[INFORMATION GIVEN]
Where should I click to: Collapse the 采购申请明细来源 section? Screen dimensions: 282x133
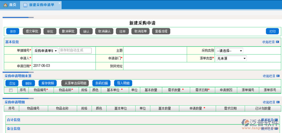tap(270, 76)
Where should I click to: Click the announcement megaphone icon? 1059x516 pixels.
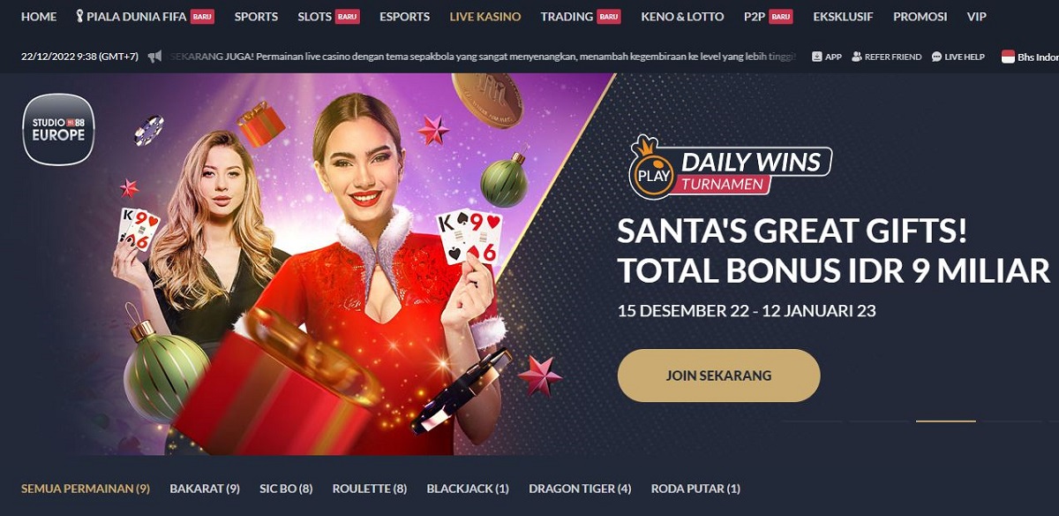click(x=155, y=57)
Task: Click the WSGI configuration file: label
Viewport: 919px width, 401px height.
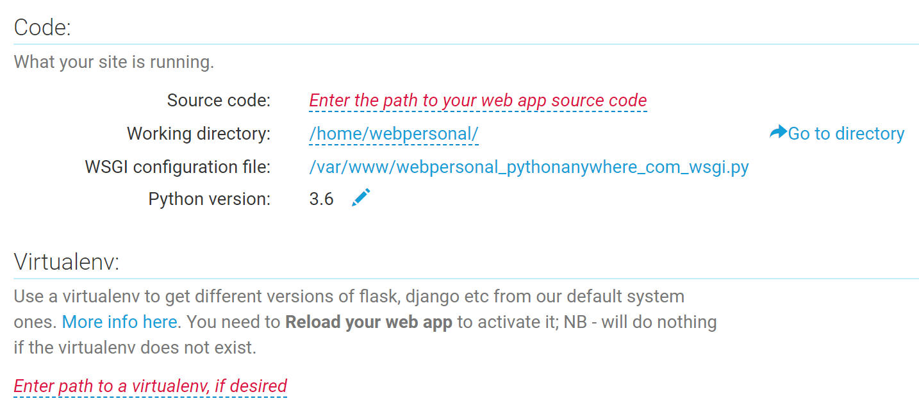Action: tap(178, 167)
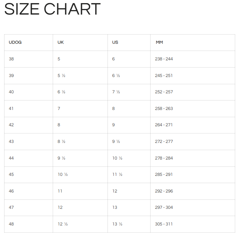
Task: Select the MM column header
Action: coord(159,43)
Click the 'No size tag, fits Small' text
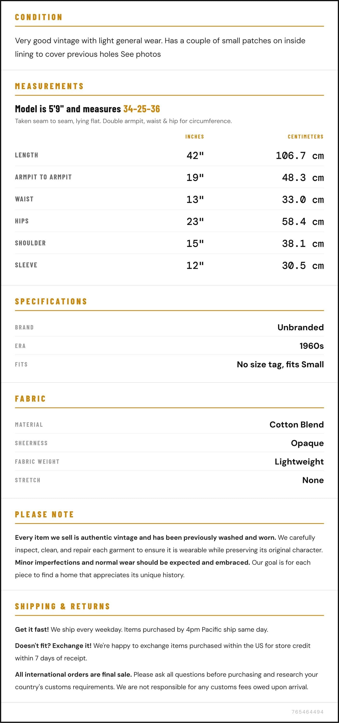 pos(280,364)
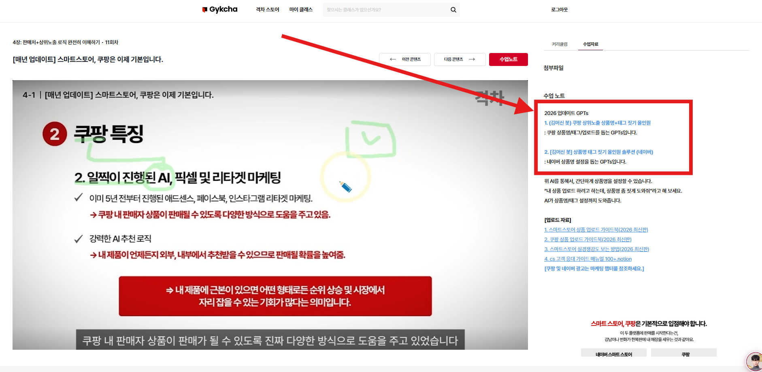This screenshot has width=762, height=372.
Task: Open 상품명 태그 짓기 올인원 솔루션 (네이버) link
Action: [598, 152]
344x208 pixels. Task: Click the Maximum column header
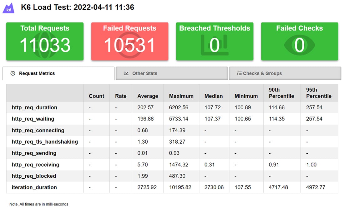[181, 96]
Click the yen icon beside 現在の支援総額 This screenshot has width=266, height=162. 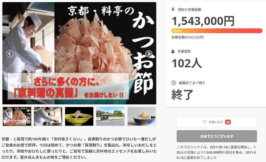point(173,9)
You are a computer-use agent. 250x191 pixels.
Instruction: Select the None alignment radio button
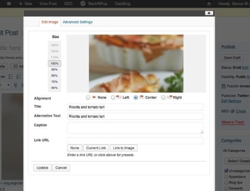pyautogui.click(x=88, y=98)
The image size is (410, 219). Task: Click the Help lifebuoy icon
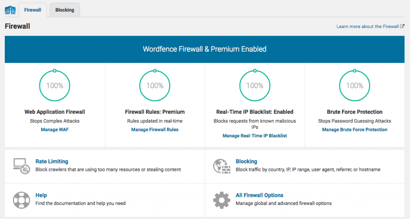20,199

[GOAL OF THE EXERCISE] Transcribe exactly the span of lines from the line holding "Instruction: Select the" through the last line above, both included. Pictures stay out.

[SOLUTION FOR THIS TASK]
Instruction: Select the None alignment radio button
pyautogui.click(x=88, y=98)
The image size is (410, 219). Task: Click the Help lifebuoy icon
20,199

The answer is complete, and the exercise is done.